(Stored data entries)
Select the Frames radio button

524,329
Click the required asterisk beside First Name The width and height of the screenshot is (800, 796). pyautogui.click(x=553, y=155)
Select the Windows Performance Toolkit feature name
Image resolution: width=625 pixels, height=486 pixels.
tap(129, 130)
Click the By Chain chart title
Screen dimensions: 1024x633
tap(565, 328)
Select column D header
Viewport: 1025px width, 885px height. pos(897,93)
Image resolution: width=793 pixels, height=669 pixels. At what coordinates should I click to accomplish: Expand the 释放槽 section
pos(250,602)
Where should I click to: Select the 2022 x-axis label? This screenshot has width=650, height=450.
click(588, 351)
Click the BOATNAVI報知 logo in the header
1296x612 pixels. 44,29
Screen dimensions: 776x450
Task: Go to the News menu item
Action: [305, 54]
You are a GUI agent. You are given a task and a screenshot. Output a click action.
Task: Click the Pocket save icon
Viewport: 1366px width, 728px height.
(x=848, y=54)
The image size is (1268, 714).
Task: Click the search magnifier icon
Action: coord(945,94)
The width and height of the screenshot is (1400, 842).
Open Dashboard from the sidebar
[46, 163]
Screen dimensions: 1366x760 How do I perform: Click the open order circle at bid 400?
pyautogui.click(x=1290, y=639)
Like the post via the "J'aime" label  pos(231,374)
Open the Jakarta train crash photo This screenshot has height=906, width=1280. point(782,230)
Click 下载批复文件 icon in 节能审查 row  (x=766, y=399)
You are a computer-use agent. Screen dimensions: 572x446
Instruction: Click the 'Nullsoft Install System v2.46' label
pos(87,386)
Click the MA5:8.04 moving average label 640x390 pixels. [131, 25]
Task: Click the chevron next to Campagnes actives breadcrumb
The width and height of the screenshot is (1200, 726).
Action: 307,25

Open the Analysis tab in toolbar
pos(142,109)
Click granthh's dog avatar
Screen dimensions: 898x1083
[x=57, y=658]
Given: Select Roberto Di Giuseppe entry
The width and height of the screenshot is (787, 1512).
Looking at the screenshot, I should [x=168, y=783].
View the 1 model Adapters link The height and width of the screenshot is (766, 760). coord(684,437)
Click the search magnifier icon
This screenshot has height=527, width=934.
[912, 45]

● Brief
Return the lines beginning at the one that contains "Click 下载批复文件 icon" and continuing through the last line of the data, exactly as they stand and without any others.

● Solution below
Click 下载批复文件 icon in 节能审查 row  (x=766, y=399)
You are a computer-use agent. Screen dimensions: 572x446
Instruction: Click the 'Nullsoft Install System v2.46' label
pos(87,386)
Click the MA5:8.04 moving average label 640x390 pixels. [131, 25]
Task: Click the chevron next to Campagnes actives breadcrumb
The width and height of the screenshot is (1200, 726).
Action: 307,25

Open the Analysis tab in toolbar
pos(142,109)
Click granthh's dog avatar
Screen dimensions: 898x1083
[x=57, y=658]
Given: Select Roberto Di Giuseppe entry
The width and height of the screenshot is (787, 1512).
Looking at the screenshot, I should [x=168, y=783].
View the 1 model Adapters link The height and width of the screenshot is (766, 760). coord(684,437)
Click the search magnifier icon
This screenshot has height=527, width=934.
[912, 45]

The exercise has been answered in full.